_TASK DATA:_
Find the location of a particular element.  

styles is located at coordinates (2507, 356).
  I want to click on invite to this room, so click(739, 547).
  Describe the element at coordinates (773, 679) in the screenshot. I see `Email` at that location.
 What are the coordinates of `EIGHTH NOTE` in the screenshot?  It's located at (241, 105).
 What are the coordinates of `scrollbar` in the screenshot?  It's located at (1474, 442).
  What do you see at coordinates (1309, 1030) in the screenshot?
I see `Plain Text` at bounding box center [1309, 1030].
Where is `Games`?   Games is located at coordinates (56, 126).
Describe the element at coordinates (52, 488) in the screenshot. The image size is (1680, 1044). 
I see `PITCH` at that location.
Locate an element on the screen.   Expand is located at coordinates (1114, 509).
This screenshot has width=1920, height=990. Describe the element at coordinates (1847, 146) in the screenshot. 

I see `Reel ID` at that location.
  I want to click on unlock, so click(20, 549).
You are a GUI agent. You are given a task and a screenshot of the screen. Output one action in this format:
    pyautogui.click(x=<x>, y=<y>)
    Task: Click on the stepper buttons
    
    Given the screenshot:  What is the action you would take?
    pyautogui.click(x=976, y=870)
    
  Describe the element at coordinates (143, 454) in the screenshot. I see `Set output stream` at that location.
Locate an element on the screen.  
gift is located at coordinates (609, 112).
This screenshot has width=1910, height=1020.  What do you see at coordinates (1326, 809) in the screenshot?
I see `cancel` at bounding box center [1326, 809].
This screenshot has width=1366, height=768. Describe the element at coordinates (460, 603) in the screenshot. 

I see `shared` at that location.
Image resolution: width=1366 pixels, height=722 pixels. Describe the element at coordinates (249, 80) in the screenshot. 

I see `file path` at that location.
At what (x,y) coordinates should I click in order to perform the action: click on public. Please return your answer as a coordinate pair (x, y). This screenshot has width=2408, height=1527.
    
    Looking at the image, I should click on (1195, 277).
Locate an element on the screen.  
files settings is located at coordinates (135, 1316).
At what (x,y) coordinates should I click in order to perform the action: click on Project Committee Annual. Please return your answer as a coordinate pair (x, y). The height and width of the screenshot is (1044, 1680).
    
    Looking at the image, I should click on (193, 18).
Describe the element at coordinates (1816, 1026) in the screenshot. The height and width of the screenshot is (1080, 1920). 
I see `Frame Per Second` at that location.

_EXERCISE DESCRIPTION:_
Rewrite the records above with "coordinate pair" changed to "pair of numbers" and everything else left the same.

_ANSWER FOR THIS EXERCISE:_
Find the location of a particular element.  

styles is located at coordinates (2507, 356).
  I want to click on invite to this room, so click(739, 547).
  Describe the element at coordinates (773, 679) in the screenshot. I see `Email` at that location.
 What are the coordinates of `EIGHTH NOTE` in the screenshot?  It's located at (241, 105).
 What are the coordinates of `scrollbar` in the screenshot?  It's located at (1474, 442).
  What do you see at coordinates (1309, 1030) in the screenshot?
I see `Plain Text` at bounding box center [1309, 1030].
Where is `Games`?   Games is located at coordinates (56, 126).
Describe the element at coordinates (52, 488) in the screenshot. The image size is (1680, 1044). 
I see `PITCH` at that location.
Locate an element on the screen.   Expand is located at coordinates (1114, 509).
This screenshot has width=1920, height=990. Describe the element at coordinates (1847, 146) in the screenshot. 

I see `Reel ID` at that location.
  I want to click on unlock, so click(20, 549).
You are a GUI agent. You are given a task and a screenshot of the screen. Output one action in this format:
    pyautogui.click(x=<x>, y=<y>)
    Task: Click on the stepper buttons
    
    Given the screenshot:  What is the action you would take?
    pyautogui.click(x=976, y=870)
    
  Describe the element at coordinates (143, 454) in the screenshot. I see `Set output stream` at that location.
Locate an element on the screen.  
gift is located at coordinates (609, 112).
This screenshot has width=1910, height=1020.  What do you see at coordinates (1326, 809) in the screenshot?
I see `cancel` at bounding box center [1326, 809].
This screenshot has width=1366, height=768. Describe the element at coordinates (460, 603) in the screenshot. 

I see `shared` at that location.
Image resolution: width=1366 pixels, height=722 pixels. Describe the element at coordinates (249, 80) in the screenshot. 

I see `file path` at that location.
At what (x,y) coordinates should I click in order to perform the action: click on public. Please return your answer as a pair of numbers (x, y). This screenshot has width=2408, height=1527.
    
    Looking at the image, I should click on (1195, 277).
Locate an element on the screen.  
files settings is located at coordinates (135, 1316).
At what (x,y) coordinates should I click in order to perform the action: click on Project Committee Annual. Please return your answer as a pair of numbers (x, y). The height and width of the screenshot is (1044, 1680).
    
    Looking at the image, I should click on (193, 18).
Describe the element at coordinates (1816, 1026) in the screenshot. The height and width of the screenshot is (1080, 1920). 
I see `Frame Per Second` at that location.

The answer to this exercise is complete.